Lo scrittore è come Dio
Lo scrittore è come Dio: non sa contare, non sa andare oltre al numero uno.
E in effetti il pubblico non esiste, esiste solo il singolo lettore. Un’opera che desiderasse incidere a livello di società sarebbe dunque insincera, stonata, impostata. Artefatta. Indipendentemente dal raggiungimento o meno del proprio obiettivo.
Che poi nessun uomo sia un’isola e all’interno dell’individuo si rispecchi la molteplicità è un dato che riguarda lo studio degli effetti, non l’atto della scrittura. Chi scrive agisce sull’individuo, sulla sua coscienza singolare.
Peraltro porsi come interlocutore il pubblico non è affatto più ambizioso, come si potrebbe credere. L’impresa potrà appellarsi a numerosi alibi, e parte avvantaggiata perché si appropria del pensiero comune, dei temi dettati dall’epoca – o, meglio, dall’idea dell’epoca che agisce all’interno della cultura in cui si è formati. Un po’ sommariamente e brutalmente si potrebbe affermare che non esiste l’intelligenza, ma semmai la stupidità comune. Se pensare da soli è già arduo, ma non impossibile, ragionare insieme ad altri è l’utopia dell’uomo politico. E, ovviamente, fronteggiare la massa significa darsi un tono, salire uno sgabello, santificare il proprio ego.

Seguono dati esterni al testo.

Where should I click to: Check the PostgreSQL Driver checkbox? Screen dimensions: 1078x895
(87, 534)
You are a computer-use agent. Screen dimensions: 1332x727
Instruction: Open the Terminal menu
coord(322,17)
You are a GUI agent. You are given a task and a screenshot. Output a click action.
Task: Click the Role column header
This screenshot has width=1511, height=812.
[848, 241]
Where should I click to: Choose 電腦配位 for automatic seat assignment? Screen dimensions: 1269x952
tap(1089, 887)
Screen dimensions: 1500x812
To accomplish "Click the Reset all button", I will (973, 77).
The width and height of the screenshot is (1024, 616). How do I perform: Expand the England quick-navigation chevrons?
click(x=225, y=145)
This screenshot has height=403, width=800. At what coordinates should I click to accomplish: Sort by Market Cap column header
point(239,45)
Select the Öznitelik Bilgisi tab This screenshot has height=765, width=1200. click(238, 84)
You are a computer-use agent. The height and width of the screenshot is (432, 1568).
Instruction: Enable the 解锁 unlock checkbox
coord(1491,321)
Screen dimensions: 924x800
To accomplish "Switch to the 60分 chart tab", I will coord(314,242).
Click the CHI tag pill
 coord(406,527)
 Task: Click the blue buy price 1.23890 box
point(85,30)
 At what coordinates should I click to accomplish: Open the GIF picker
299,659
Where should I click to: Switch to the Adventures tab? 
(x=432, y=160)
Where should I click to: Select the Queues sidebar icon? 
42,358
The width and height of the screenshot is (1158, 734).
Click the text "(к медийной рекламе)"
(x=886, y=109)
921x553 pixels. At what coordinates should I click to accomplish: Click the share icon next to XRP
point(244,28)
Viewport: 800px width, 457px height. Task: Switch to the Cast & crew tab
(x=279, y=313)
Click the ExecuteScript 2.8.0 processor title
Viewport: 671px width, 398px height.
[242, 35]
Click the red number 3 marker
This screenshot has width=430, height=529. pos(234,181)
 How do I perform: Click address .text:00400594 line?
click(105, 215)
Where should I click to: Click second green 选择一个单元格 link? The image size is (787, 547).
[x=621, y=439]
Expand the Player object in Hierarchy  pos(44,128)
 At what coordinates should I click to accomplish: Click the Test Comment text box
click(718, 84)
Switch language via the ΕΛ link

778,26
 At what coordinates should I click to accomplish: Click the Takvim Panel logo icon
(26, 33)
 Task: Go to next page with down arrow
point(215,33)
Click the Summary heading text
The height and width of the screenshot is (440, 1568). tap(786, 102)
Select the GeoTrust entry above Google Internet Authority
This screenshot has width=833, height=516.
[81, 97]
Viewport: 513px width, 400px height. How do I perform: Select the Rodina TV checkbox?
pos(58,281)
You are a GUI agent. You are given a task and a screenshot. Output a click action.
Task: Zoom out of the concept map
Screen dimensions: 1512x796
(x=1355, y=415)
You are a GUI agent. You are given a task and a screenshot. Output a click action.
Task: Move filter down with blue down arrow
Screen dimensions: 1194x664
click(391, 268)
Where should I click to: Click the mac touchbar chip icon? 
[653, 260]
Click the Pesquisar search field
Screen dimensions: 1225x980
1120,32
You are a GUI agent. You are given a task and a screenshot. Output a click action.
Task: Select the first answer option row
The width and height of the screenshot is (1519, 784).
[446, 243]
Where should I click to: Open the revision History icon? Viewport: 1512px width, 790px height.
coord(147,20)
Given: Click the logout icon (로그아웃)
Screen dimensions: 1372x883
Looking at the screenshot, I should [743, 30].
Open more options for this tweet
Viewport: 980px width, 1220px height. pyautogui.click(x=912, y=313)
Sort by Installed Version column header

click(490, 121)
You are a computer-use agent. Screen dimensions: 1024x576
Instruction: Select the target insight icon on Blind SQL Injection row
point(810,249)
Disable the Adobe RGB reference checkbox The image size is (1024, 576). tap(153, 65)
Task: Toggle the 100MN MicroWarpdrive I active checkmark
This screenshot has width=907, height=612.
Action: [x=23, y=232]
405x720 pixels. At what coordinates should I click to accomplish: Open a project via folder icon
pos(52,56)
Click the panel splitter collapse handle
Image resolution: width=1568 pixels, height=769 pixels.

Il particolare è la cruna dell’ago da attraversare, per raggiungere l’universale.
Innanzi allo sguardo preciso di un singolo individuo non abbiamo scampo. Uno più uno: ecco la formula propizia per la generazione di un’idea. Uno più uno, ma non “due”. La sintesi è già un frutto buono per il giardino della sociologia.